Case ID: so2d_579/html/0387-01.html
Source: Caselaw Access Project
Author: {"author": "PER CURIAM.", "license": "Public Domain", "url": "https://static.case.law/"}
Date Created: 2024-08-24T03:29:51.129683

Lee Ray ISOM, Appellant, v. STATE of Florida, Appellee.
    No. 91-00620.
    District Court of Appeal of Florida, Second District.
    May 17, 1991.
   PER CURIAM.

Lee Ray Isom appeals the summary denial of his motions to correct his concurrent sentences received in four felony cases. We affirm the trial court’s denial of appellant’s allegations of scoresheet error and failure to award gain time. We reverse as to the allegation regarding presentence jail time credit.
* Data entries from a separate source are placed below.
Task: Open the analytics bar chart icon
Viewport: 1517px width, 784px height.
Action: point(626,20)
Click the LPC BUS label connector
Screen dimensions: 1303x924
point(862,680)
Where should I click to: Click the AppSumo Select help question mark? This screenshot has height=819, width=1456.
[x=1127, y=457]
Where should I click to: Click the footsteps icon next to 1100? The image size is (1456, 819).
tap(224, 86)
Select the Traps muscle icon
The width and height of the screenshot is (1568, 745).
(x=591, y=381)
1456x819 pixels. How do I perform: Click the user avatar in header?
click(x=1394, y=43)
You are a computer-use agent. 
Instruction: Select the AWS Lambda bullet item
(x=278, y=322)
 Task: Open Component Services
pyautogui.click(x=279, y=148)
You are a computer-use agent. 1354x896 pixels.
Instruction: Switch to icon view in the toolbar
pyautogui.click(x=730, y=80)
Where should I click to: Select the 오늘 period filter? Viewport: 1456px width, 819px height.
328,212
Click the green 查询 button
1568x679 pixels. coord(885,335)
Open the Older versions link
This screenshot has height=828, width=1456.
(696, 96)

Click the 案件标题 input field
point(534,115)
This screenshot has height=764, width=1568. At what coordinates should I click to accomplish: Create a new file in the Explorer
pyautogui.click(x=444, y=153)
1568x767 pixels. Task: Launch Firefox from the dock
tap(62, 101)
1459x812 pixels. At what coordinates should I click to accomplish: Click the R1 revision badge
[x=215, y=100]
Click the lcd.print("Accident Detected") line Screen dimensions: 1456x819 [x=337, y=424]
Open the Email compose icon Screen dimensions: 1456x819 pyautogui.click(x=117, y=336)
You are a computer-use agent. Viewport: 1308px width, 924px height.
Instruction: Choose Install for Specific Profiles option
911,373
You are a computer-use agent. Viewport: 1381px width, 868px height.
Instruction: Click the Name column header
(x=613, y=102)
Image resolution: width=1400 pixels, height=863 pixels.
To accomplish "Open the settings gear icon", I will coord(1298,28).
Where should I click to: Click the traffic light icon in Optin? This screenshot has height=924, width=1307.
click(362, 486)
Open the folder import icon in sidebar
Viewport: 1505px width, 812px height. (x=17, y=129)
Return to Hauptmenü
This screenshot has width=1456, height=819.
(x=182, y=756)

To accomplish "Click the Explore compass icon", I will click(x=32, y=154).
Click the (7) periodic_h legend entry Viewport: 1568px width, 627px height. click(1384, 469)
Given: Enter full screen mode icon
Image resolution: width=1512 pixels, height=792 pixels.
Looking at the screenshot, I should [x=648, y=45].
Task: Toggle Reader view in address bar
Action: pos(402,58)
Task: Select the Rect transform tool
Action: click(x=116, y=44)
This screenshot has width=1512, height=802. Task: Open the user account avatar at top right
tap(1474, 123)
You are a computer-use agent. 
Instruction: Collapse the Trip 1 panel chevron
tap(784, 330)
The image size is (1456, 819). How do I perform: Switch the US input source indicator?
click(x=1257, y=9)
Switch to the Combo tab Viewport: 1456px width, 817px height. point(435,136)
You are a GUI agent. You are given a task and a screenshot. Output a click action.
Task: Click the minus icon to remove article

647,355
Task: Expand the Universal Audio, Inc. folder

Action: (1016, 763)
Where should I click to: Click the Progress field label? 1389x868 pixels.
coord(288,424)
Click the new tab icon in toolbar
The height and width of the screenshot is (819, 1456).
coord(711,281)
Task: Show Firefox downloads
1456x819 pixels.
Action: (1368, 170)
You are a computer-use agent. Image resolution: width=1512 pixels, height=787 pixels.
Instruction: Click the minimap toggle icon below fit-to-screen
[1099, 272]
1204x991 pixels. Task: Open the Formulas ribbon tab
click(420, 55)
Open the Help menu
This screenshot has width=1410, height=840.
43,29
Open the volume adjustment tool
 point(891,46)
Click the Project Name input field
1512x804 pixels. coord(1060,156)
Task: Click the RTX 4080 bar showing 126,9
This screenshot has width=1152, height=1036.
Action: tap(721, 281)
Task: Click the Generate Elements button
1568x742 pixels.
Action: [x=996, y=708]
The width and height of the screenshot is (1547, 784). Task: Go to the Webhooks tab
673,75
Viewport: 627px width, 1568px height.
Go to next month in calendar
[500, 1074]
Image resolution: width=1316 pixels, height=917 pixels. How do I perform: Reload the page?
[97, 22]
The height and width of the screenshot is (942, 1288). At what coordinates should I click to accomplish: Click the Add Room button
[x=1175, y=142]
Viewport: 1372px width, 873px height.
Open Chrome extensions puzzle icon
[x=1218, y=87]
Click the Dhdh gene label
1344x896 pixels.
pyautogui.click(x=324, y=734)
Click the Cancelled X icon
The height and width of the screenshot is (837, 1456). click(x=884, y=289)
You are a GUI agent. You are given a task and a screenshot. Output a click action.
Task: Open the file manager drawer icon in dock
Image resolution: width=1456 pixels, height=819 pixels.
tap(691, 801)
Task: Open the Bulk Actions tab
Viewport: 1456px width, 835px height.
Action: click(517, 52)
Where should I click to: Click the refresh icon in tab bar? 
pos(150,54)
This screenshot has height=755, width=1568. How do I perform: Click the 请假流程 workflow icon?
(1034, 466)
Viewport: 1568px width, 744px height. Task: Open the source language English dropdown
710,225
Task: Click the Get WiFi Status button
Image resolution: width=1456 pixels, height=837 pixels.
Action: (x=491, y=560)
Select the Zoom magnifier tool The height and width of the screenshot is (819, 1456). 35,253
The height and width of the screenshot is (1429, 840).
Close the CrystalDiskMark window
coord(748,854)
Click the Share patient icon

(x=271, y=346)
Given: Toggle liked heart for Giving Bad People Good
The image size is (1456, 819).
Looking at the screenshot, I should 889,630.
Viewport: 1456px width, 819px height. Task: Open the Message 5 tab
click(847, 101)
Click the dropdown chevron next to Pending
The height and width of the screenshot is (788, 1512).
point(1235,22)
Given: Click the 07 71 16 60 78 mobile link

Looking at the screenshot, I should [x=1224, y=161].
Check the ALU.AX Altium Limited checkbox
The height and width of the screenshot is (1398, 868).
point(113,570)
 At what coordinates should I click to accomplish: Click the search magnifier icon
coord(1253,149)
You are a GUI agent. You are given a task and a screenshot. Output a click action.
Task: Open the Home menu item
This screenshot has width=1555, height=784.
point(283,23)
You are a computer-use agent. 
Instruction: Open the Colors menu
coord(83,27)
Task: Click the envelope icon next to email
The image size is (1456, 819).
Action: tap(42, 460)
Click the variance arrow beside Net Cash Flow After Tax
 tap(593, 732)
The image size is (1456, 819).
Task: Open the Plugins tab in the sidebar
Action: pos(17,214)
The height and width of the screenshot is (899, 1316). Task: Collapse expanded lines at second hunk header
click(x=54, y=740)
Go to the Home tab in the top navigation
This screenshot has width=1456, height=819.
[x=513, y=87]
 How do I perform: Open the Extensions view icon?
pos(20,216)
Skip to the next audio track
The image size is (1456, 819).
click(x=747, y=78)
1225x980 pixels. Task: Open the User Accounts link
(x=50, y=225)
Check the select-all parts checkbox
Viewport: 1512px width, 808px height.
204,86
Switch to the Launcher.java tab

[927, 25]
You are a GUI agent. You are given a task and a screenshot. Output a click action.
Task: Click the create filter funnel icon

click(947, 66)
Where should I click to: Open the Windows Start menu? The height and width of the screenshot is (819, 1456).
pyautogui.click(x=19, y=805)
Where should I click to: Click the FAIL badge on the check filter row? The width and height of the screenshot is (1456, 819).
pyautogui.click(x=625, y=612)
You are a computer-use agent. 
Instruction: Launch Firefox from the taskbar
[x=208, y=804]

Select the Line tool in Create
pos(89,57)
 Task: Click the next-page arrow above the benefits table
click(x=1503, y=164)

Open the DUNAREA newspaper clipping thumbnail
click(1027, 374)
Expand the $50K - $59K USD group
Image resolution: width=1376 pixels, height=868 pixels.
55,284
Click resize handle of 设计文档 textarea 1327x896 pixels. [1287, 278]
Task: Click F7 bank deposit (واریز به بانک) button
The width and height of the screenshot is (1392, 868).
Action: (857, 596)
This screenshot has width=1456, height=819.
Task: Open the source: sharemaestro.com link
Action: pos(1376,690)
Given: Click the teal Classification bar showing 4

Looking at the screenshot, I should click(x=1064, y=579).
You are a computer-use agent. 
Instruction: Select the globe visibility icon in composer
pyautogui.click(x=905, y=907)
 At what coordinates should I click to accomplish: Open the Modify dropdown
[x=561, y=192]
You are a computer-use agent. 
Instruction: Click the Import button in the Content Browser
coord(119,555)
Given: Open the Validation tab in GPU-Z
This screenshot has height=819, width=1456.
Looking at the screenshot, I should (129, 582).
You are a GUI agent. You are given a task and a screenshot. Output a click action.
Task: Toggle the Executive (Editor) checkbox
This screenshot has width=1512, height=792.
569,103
Appellant claims the trial court failed to award him credit for presentence jail time allegedly served from December 27, 1989, through January 13, 1990. He alleges he received credit for only fifty-five days. The sheriff’s department’s records attached to appellant’s motion show that he should have been given credit on his sentences for the time served from December 28,1989, through January 10,1990, and for the fifty-five days from March 30, 1990, through May 23, 1990. The trial court denied the request, attaching to the order only one of appellant’s sentences which showed he was given seventy-six days’ credit on one case. The attachment does not refute conclusively that he received the proper amount of credit on his other concurrent sentences.

Accordingly, we remand this case for the trial court to reconsider the request for presentence jail time credit. If on remand, the trial court again determines the motion should be denied, it should attach to its order such portions of the record which conclusively refute appellant’s allegations. Any party aggrieved by the subsequent action of the trial court must file a notice of appeal within thirty days to obtain further appellate review.

SCHEB, A.C.J., and CAMPBELL and PATTERSON, JJ., concur.